[Records from a collection]
— BEGIN —

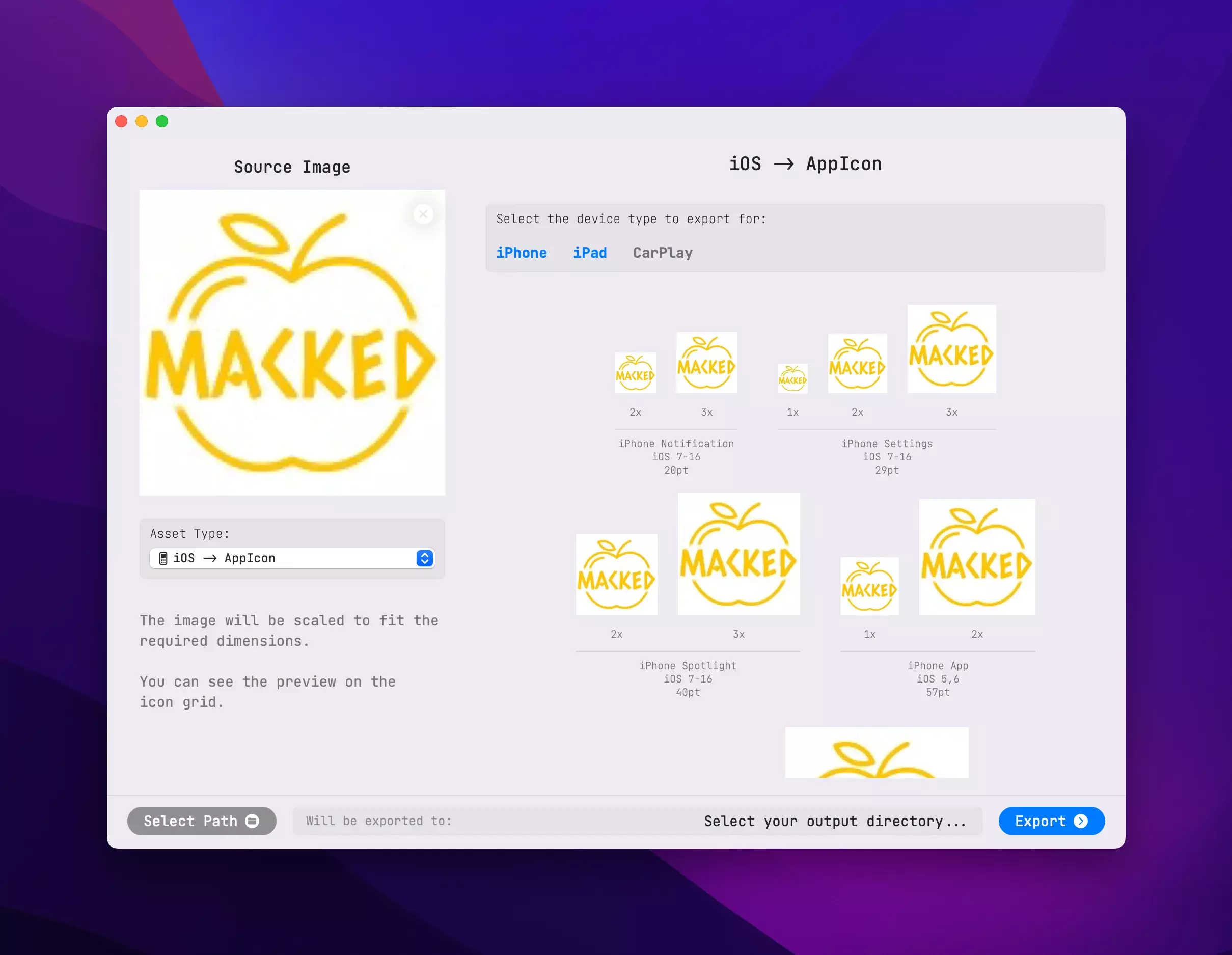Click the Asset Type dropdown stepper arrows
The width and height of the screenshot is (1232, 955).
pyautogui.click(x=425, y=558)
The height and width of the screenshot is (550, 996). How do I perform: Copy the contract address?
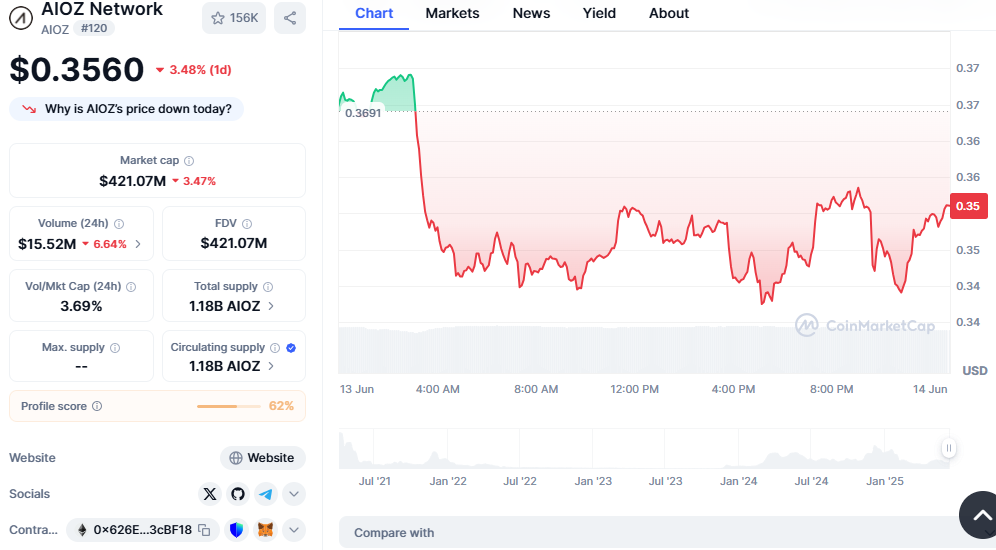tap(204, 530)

— END —

▶ PROBLEM STATEMENT
Determine how many lines of the records above contain the word "height". Reply with the number alone.

▶ FULL ANSWER
2